Here, we show an example of how to modify the INFO field at a locus to annotate variants with the genes that they overlap.

from cyvcf2 import VCF, Writer
vcf = VCF(VCF_PATH)
# adjust the header to contain the new field
# the keys 'ID', 'Description', 'Type', and 'Number' are required.
vcf.add_info_to_header({'ID': 'gene', 'Description': 'overlapping gene',
    'Type':'Character', 'Number': '1'})

# create a new vcf Writer using the input vcf as a template.
fname = "out.vcf"
w = Writer(fname, vcf)

for v in vcf:
    # The get_gene_intersections function is not shown.
    # This could be any operation to find intersections
    # or any manipulation required by the user.
    genes = get_gene_intersections(v)
    if genes is not None:
        v.INFO["gene"] = ",".join(genes)
    w.write_record(v)

w.close(); vcf.close()

Modifying genotypes and the FORMAT field

Here is an example where we filter some calls from records in a VCF. This demonstrates how to add to the FORMAT field and how to modify genotypes at a locus.

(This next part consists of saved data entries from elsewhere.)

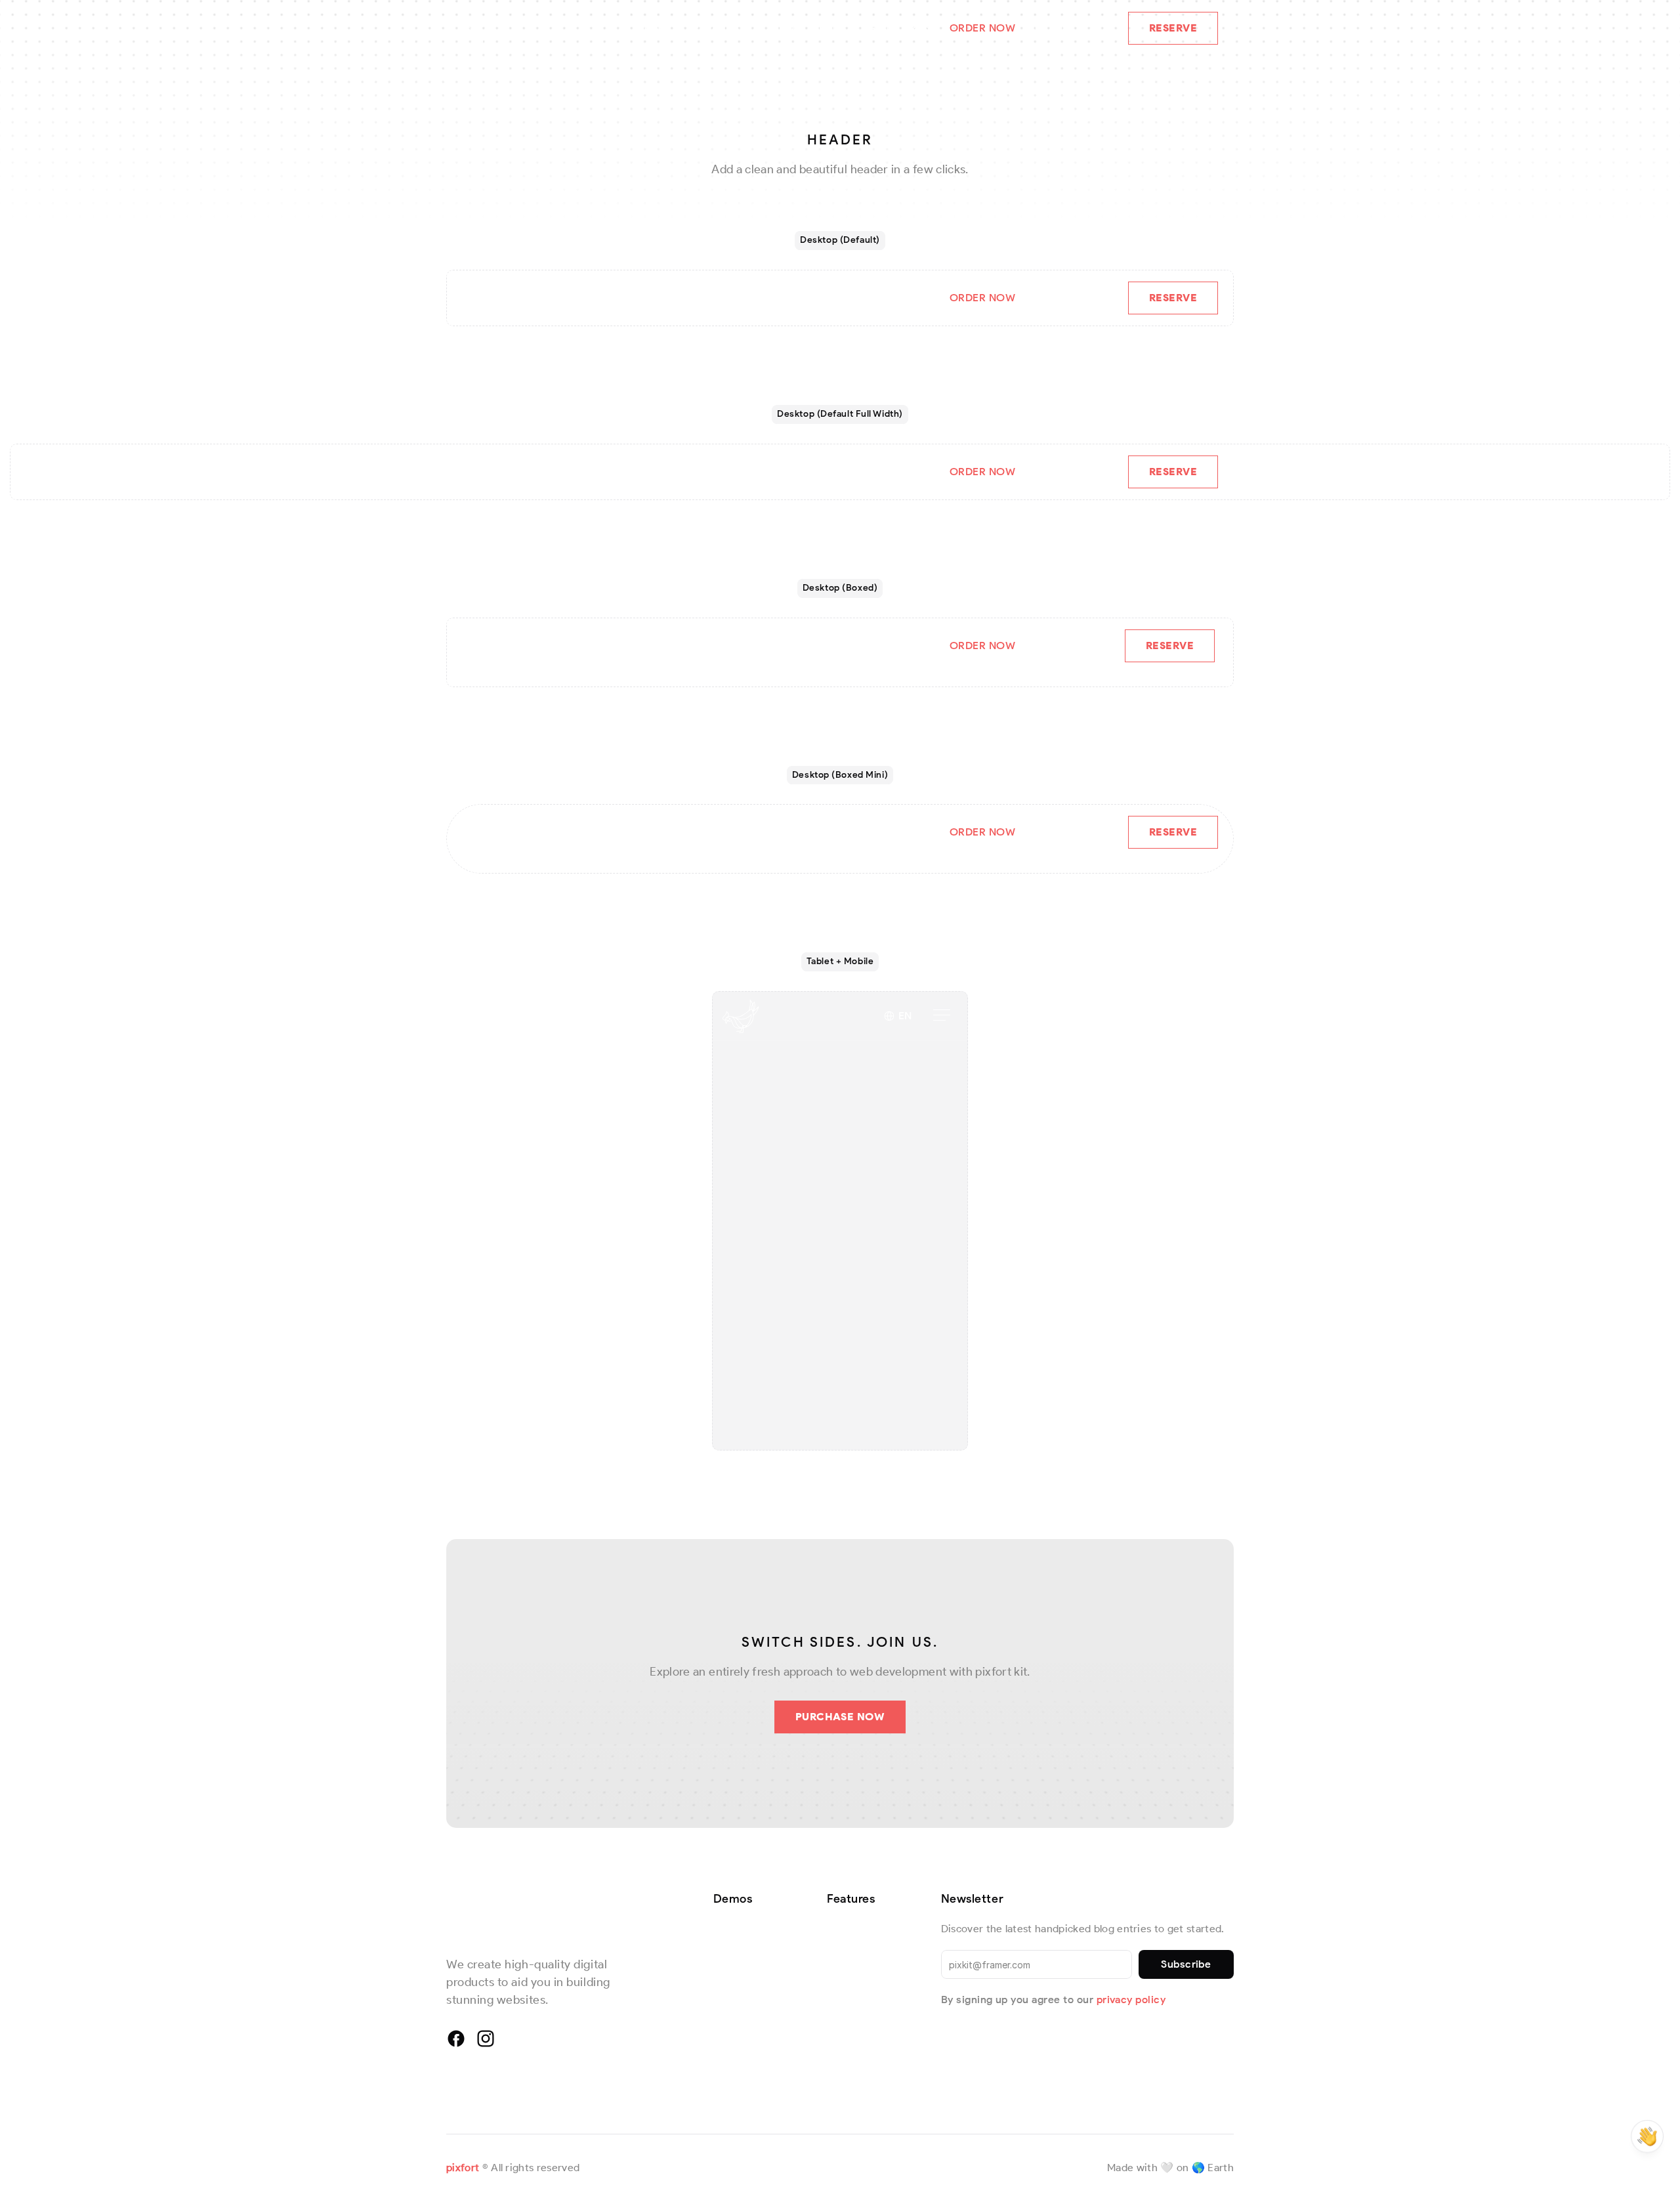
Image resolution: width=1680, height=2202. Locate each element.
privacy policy (1131, 1999)
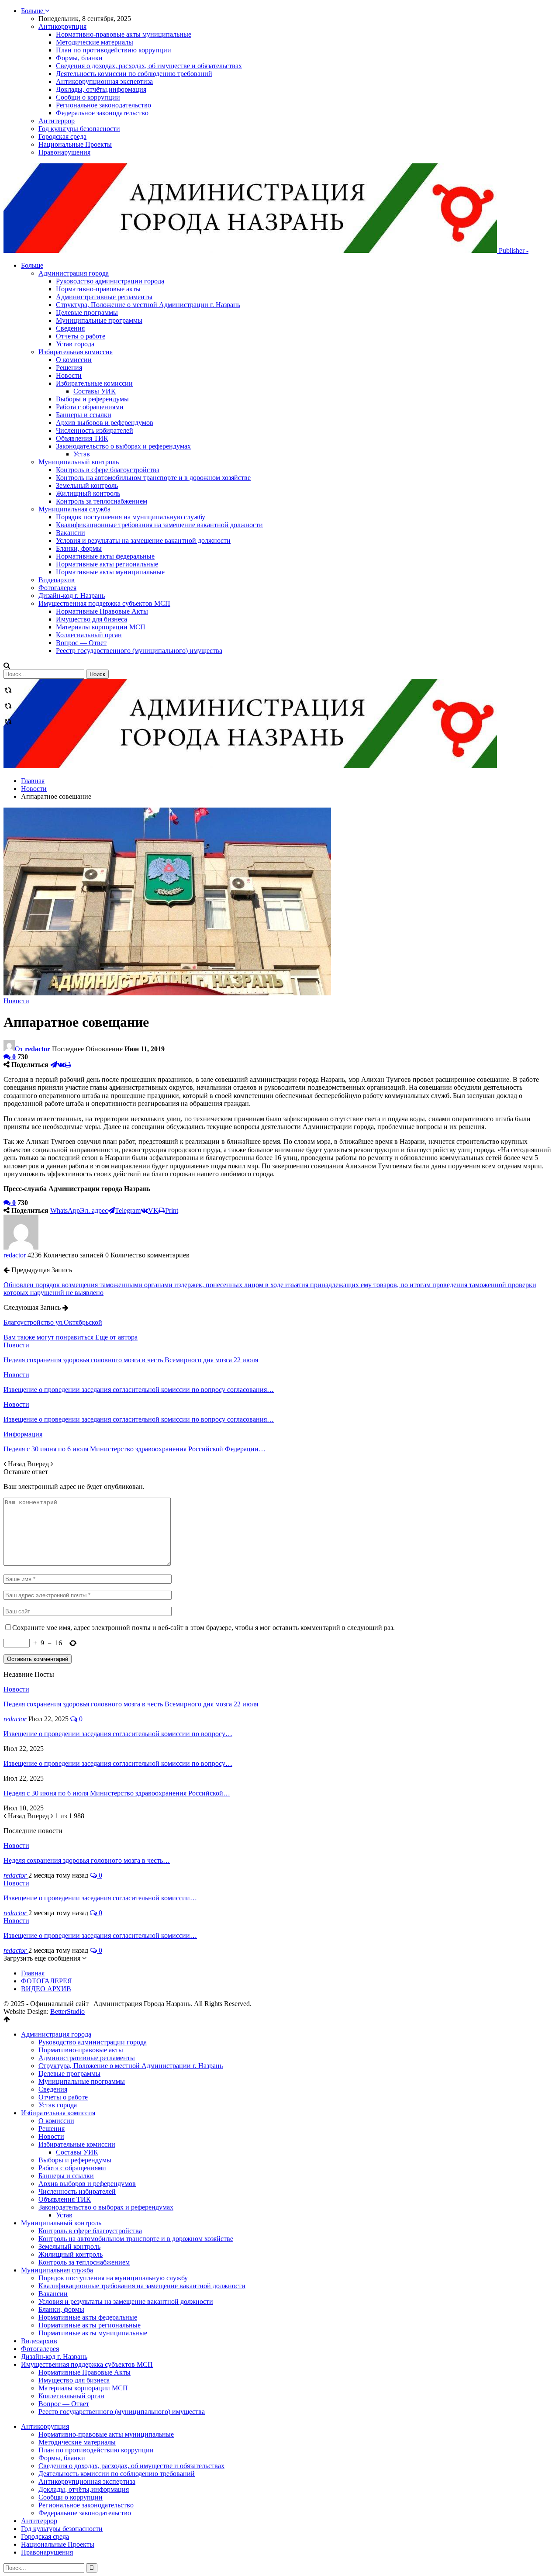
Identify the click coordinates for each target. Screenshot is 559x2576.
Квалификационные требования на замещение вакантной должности (159, 524)
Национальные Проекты (75, 144)
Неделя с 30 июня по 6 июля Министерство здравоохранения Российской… (116, 1793)
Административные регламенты (104, 296)
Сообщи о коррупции (88, 97)
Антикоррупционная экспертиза (104, 81)
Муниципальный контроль (78, 462)
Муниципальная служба (74, 509)
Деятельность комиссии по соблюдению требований (134, 73)
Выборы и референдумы (92, 399)
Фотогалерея (57, 587)
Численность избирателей (94, 430)
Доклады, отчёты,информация (101, 89)
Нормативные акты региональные (107, 564)
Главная (33, 1973)
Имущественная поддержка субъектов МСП (104, 603)
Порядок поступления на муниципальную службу (130, 517)
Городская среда (62, 136)
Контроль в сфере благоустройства (107, 469)
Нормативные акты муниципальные (110, 572)
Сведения (70, 328)
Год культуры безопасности (79, 128)
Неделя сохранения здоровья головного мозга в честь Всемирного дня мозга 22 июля (130, 1704)
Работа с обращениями (90, 407)
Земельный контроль (87, 485)
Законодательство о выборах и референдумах (123, 446)
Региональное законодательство (103, 105)
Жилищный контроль (88, 493)
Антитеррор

from cyvcf2 import VCF, Writer
vcf = VCF(VCF_PATH)
# adjust the header to contain the new field
# the keys 'ID', 'Description', 'Type', and 'Number' are required.
vcf.add_format_to_header({
    'ID': 'FILTER_CODE',
    'Description': 'Numeric code for filtering reason',
    'Type': 'Integer',
    'Number': '1'
})

# create a new vcf Writer using the input vcf as a template.
fname = "out.vcf"
w = Writer(fname, vcf)

for v in vcf:
    # The filter_samples function is not shown.
    # This could be any manipulation required by the user.
    # Since we specified the FILTER_CODE format field is an Integer
    # with Number=1, reasons must be an n x 1 numpy array of integers
    # where n is the number of samples.
    indicies, reasons = filter_samples(v)
    if indicies:
        # add the reasons array to the format dictionary at this locus
        v.set_format('FILTER_CODE', reasons)
        for index in indicies:
            # overwrite the genotypes of each filtered locus to be nocalls
            # Note: until the reassignment to v.genotypes below, this
            # leaves the v Variant object in an inconsistent state
            v.genotypes[index] = [-1]*v.ploidy + [False]
        # it is necessary to reassign the genotypes field
        # so that the v Variant object reprocess it and future calls
        # to functions like v.genotype.array() properly reflect
        # the changed genotypes
        v.genotypes = v.genotypes

    w.write_record(v)

w.close(); vcf.close()

Known Limitations with Writing VCFs

  • cyvcf2 currently does not support writing VCFs encoded with UTF-8 with non-ASCII characters in the contents of string-typed FORMAT fields.

  • cyvcf2 currently does not support writing string type format fields with number>1.